A Recurrent Deep Network for Estimating the Pose of Real Indoor Images from Synthetic Image Sequences

Debaditya Acharya; Sesa Singha Roy; Kourosh Khoshelham; Stephan Winter

doi:10.3390/s20195492

A Recurrent Deep Network for Estimating the Pose of Real Indoor Images from Synthetic Image Sequences

Sensors (Basel). 2020 Sep 25;20(19):5492. doi: 10.3390/s20195492.

Authors

Debaditya Acharya^{1

2}, Sesa Singha Roy³, Kourosh Khoshelham¹, Stephan Winter¹

Affiliations

¹ Department of Infrastructure Engineering, The University of Melbourne, Parkville, Victoria 3010, Australia.
² Department of Manufacturing, Materials and Mechatronics, RMIT University, Carlton, Victoria 3053, Australia.
³ Institute for Sustainable Industries and Livable Cities, Victoria University, Werribee, Victoria 3030, Australia.

Abstract

Recently, deep convolutional neural networks (CNN) have become popular for indoor visual localisation, where the networks learn to regress the camera pose from images directly. However, these approaches perform a 3D image-based reconstruction of the indoor spaces beforehand to determine camera poses, which is a challenge for large indoor spaces. Synthetic images derived from 3D indoor models have been used to eliminate the requirement of 3D reconstruction. A limitation of the approach is the low accuracy that occurs as a result of estimating the pose of each image frame independently. In this article, a visual localisation approach is proposed that exploits the spatio-temporal information from synthetic image sequences to improve localisation accuracy.
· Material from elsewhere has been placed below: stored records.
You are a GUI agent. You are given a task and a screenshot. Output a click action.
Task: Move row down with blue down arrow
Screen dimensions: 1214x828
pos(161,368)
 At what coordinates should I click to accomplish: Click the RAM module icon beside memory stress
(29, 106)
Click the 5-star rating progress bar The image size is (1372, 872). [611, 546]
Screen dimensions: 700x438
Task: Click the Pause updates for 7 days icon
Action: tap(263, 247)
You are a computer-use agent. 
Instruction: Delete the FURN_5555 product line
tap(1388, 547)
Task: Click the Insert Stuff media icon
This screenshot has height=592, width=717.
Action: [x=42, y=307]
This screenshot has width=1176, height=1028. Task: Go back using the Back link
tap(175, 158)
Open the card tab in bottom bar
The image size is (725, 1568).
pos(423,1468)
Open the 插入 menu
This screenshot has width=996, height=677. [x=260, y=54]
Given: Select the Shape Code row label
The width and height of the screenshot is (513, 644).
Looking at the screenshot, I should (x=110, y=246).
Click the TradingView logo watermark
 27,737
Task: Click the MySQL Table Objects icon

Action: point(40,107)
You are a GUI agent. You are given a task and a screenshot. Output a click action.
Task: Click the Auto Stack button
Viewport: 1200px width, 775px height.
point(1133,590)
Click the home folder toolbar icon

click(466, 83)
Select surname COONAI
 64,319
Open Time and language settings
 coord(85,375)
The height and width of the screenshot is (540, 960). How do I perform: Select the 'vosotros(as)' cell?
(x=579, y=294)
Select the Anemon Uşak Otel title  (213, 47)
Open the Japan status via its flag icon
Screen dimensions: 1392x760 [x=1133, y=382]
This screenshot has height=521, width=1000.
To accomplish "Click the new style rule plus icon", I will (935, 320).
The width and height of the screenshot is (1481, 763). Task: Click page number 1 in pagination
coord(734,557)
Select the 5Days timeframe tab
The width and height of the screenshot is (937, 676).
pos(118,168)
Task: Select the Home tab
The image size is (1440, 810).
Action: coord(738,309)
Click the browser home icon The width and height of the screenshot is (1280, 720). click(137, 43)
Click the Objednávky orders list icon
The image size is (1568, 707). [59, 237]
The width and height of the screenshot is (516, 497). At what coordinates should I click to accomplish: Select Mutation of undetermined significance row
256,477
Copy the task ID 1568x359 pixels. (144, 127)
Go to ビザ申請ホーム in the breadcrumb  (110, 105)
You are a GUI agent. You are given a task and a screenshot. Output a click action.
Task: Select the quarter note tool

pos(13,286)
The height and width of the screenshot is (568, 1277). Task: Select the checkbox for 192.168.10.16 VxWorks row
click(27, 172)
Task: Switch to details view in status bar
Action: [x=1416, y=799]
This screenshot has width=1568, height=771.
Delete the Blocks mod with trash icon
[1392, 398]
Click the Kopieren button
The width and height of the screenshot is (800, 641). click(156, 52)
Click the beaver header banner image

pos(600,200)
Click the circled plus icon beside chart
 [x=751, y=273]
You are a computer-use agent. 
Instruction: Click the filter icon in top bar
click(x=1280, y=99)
A deep Bayesian recurrent CNN is fine-tuned using synthetic image sequences obtained from a building information model (BIM) to regress the pose of real image sequences. The results of the experiments indicate that the proposed approach estimates a smoother trajectory with smaller inter-frame error as compared to existing methods. The achievable accuracy with the proposed approach is 1.6 m, which is an improvement of approximately thirty per cent compared to the existing approaches. A Keras implementation can be found in our Github repository.

Keywords: 3D building models; camera pose regression; indoor localisation; long short term memory.